Tramaico hat geschrieben:...Ich habe Deutschland vor mehr als 10 Jahren verlassen und stehe noch auf dem Stand von 2000...
...Ob Deutschland in diesen Jahren tatsaechlich so den Bach runtergegangen ist, kann ich somit nicht beurteilen....
Da hast Du wirklich einiges nicht mehr mitbekommen.
Gerade in den letzten 10 Jahren hat sich Deutschland brutal verändert.
Das Lohngefüge kam und kommt im unteren Drittel zu einem Lohnverfall und zieht die Mittelschicht dadurch mit herunter, die immer mehr erodiert.
Es wird den Stammbelegschaften mit einem Heer von Leiharbeitern (die min. 30 % weniger Lohn bekommen) Angst gemacht.
Zeitarbeitsfirmen haben Hochkonjunktur.
Neue Arbeitsplätze gibt es kaum noch als Festanstellungen, sondern mit Zeitverträgen. Eine "Planungssicherheit" für AN gibt es kaum noch.
Bisher normale Arbeitsplätze werden gekündigt, zu (zum Teil selbst geschaffene) Zeitarbeitsfirmen ausgelagert und von diesen wieder übernommen. Allerdings zum halben Lohn, bzw. erheblich weniger als zuvor.
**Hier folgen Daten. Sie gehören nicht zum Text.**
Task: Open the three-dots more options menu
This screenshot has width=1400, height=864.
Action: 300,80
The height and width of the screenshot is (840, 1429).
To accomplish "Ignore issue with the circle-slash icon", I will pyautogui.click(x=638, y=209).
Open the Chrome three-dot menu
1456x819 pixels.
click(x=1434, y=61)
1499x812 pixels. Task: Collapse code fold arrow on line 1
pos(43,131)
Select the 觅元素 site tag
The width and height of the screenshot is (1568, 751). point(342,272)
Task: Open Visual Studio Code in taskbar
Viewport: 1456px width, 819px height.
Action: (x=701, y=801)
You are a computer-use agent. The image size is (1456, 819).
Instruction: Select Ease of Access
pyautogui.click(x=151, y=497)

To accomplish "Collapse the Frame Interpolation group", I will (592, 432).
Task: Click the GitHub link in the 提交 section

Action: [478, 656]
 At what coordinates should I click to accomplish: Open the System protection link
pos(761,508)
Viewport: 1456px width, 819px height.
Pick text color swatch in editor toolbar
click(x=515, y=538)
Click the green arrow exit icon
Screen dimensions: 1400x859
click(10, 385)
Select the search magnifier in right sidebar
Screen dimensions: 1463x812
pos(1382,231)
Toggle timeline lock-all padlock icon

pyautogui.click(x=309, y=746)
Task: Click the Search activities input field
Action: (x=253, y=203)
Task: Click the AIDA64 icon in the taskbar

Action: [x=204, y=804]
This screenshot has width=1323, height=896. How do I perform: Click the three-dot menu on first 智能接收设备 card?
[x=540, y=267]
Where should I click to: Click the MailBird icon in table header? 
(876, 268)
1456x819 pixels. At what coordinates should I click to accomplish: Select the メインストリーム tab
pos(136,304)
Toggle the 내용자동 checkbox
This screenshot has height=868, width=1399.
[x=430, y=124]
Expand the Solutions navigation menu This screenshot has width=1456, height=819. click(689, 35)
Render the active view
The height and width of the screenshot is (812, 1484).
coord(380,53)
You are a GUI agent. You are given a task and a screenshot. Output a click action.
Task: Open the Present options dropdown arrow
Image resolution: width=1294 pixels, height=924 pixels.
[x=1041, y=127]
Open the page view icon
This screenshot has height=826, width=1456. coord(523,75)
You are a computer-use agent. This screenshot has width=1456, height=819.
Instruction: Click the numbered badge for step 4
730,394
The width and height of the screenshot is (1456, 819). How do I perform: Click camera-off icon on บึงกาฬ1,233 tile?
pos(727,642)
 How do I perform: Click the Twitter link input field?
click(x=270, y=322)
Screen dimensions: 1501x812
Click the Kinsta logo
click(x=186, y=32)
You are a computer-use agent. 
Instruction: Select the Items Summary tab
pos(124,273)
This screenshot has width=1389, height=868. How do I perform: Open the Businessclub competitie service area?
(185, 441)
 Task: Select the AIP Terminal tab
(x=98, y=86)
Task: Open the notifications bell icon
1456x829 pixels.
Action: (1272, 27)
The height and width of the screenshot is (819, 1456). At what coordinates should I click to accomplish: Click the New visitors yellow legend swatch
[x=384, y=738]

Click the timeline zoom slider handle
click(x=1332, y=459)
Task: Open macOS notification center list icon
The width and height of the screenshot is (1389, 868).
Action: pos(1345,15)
Das Hartz4-Gesetz, welches 2005 in Kraft trat, hat dann erheblich mit dazu beigetragen, dass der Niedriglohnsektor weiter wächst.
Bedroht von Sanktionen bis hin zur kompletten Streichung der ALGII-Bezüge wurde in prekäre Arbeitsverhältnisse gedrückt, mit Löhnen, von denen man, selbst bei Vollzeitarbeit, nicht leben kann.
Dabei ist bemerkenswert, dass im Niedriglohnsektor unter 8 Euro/Std. 70,4 % eine Ausbildung haben, sowie 8,4 % Hochschulabschluss.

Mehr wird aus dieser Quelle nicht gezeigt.